EXERCISE PASSAGE
______
Trinity College Dublin

Email Address:Email hidden; Javascript is required.

Research Fields
  • neuroscience and mental health
Postgrad Medical Specialties
  • Medicine
Medical Subspecialties
  • Neurology
My Work

My main area of interest is the association between the immune response to Epstein Barr Virus and multiple sclerosis. We recently explored this idea in a study by developing a blood test to measure the inflammatory response. This was done by stimulating a whole blood sample with EBNA-1. Pubmed ID: 38547427. Past work includes spinal cord MRI, widefield retinal testing and identification of cortical lesions on MRI.

Potential Projects

Multiple sclerosis (MS) is an autoimmune disease that results in the removal of the myelin coating on nerves. People with MS are also living longer than before, and additionally, there is an increase in late-onset presentations (>50 years). Both of these factors emphasise the importance of age in MS pathogenesis given that it is the most important risk factor for the progression of the disease.

Despite this, the cause of later onset MS and progression are not yet fully understood but may relate to a process known as inflammageing. This can occur in older adults without any known neurological disease and results in inflammatory changes in the immune system. Given that dysregulated inflammatory responses are at the heart of MS pathogenesis, there is an urgent need to further understand the relationship between inflammageing and MS.
______
PROBLEMS AND TASKS
1 > Using the research profile, decide whether each statement agrees with it, answering yes or no and quoting the words that decide it. (a) The blood test measuring the inflammatory response involved stimulating a whole blood sample with EBNA-1. (b) Inflammageing happens only in people who have a known neurological disease. (c) Age is the most important risk factor for MS progression.
2 > According to the research profile, above what age does an MS presentation count as late-onset?

(Data items)
______
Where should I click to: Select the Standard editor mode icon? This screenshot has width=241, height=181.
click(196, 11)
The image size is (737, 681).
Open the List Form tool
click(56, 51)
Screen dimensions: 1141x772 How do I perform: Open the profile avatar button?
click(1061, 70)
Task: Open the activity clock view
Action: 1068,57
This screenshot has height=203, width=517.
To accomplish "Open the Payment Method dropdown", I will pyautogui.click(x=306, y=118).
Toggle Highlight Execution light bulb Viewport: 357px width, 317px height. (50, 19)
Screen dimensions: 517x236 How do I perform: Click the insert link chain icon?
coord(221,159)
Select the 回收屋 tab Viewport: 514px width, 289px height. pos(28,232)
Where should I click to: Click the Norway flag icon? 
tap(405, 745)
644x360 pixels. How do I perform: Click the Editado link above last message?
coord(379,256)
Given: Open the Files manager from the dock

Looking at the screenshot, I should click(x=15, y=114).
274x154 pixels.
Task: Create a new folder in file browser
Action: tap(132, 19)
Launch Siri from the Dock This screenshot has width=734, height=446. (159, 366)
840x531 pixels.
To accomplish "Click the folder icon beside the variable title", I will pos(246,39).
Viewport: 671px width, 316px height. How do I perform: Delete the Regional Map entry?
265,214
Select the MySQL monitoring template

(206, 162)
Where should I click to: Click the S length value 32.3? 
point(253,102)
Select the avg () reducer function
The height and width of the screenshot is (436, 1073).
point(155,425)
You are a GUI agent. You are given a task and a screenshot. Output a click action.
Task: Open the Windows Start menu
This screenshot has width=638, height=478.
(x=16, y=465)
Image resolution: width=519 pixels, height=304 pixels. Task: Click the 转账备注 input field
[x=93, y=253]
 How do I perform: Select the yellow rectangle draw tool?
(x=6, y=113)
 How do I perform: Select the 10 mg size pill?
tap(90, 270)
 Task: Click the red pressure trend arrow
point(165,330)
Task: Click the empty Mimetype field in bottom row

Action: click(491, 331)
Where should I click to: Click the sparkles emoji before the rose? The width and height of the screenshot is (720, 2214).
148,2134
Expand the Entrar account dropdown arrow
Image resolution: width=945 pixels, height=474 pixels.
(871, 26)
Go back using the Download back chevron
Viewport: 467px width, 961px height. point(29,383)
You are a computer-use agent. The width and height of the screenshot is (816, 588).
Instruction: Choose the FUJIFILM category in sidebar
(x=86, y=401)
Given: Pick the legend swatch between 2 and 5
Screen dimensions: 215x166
______
TASK ANSWERS
1 >
(a) Yes: "This was done by stimulating a whole blood sample with EBNA-1."
(b) No: "This can occur in older adults without any known neurological disease"
(c) Yes: "it is the most important risk factor for the progression of the disease."

2 > Above 50 years (>50 years).